By Briana Campbell
122 years ago, thousands came flooding into Skagway, Alaska; home to the Klondike Gold Rush National Historical Park or as it was known then the “gateway to the Klondike”. They came with hope in their hearts and their eyes on gold. Though few found the gold they came for, many left with a new perspective. Who are those we place on a pedestal, today more than ever? The likes of Jack London and John Muir just to start. But there were so many more who came, whose stories have slipped through the hodge-podge of history. Who were they? To start, the Tlingit who use this land long before Euro-American settlers arrived. But next to them were the women of the gold rush: have you heard of Harriet Pullen, Ethel Berry, or Martha Purdy? What about the intersection of both these identities? Indigenous women’s present matters. What becomes of a people who depend on the women to pass down their culture? Does it begin to die when the women are “married” off to stampeders and have to assimilate to western customs? The Tlingit’s culture is tied up in their language and so when the people must conform to the Euro-American languages part of who they are begins to be lost. But we do what we have to survive or what we think is best for us with the information available to us at the time. Did the stampeders of the Klondike Gold Rush know the setbacks and hardships ahead of them? Did they have a gut feeling that they wouldn’t find what they were looking for? Or did they place hope in a new location, a change of scenery.

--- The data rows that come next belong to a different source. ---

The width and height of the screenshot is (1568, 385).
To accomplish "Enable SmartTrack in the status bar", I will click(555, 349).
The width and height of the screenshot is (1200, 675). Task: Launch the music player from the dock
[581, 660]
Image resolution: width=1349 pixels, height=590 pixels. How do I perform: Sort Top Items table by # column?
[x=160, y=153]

Much like those who came to Alaska in the Klondike Gold Rush, the people who come today are searching for hope, a change of pace, and room for growth. I came to the Klondike Gold Rush National Historical Park with hopes of doing some self-exploration of what I need and wanted out of both my life and career. I didn’t know which direction I was going in: did I want to pursue higher education in the field of archaeology, practice stewardship in some capacity, or change the direction of my education all together? I felt lost, in more ways than one: I feel out of place at Lake Forest College, the work I was doing was rewarding but the upper levels of the department were forcing a hand that seem to tactfully demoralize their employees, and somehow lost track of who I am. I came because it seemed like the perfect escape into a topic, I hold close to my heart: the untold stories of women and how they gained their rights in the rigidity of 19th century society. At the time I was still a little weary. Could I really come to the most visited national park in Alaska and find my footing? Would it make me feel even more lost?

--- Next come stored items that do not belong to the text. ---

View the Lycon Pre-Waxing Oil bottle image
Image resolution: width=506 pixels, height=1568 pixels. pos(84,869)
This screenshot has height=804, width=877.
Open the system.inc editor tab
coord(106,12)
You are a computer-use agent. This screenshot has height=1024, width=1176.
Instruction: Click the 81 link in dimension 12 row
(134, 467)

By some miracle I think I’ve found a couple bits of myself over in my brief period here, only 162 hours. I cherish autonomy and thinking through what reservations I have: am I really scared of bears, moose, and wolverines or the lack of control they represent? Am I looking toward my future or trying to escape the past? There aren’t clear answers and they shift with each new piece of perspective I gather. So, yes, maybe I’m trying to escape the hopelessness that I felt at Lake Forest College. That doesn’t take away from the fact that I’m starting to map out my future. It turns out that I’ve found a passion for the Junior Ranger Program (Children’s education) and interpretation for the public. Here I felt a tangible connection to both activities. While some people may view the JRAC (Junior Ranger Activity Center) as exhausting, I find it refreshing, albet a challenge. Some children refuse to interact until you make them comfortable. What makes them comfortable? Well, it is different for each one but that is part of the fun. During Flag day (June 14), I was working with one of the park rangers, Stephanie. It was busy: kids spilling out of the JRAC throwing sand and pouring dried beans all over. Yet in this chaos there were moments for teaching. Stephanie is a pro. Amongst all these children, there she is calmly conversing with a child and allowing them to feel special. Letting them show off all they have learned today and inserting their past experiences. What impact does this have on the child? Will they have felt listened to in that moment, when everything in this town seems to be geared toward their parents? Will they look forward to learning and thinking through history instead of accepting it at face value? Only time will tell.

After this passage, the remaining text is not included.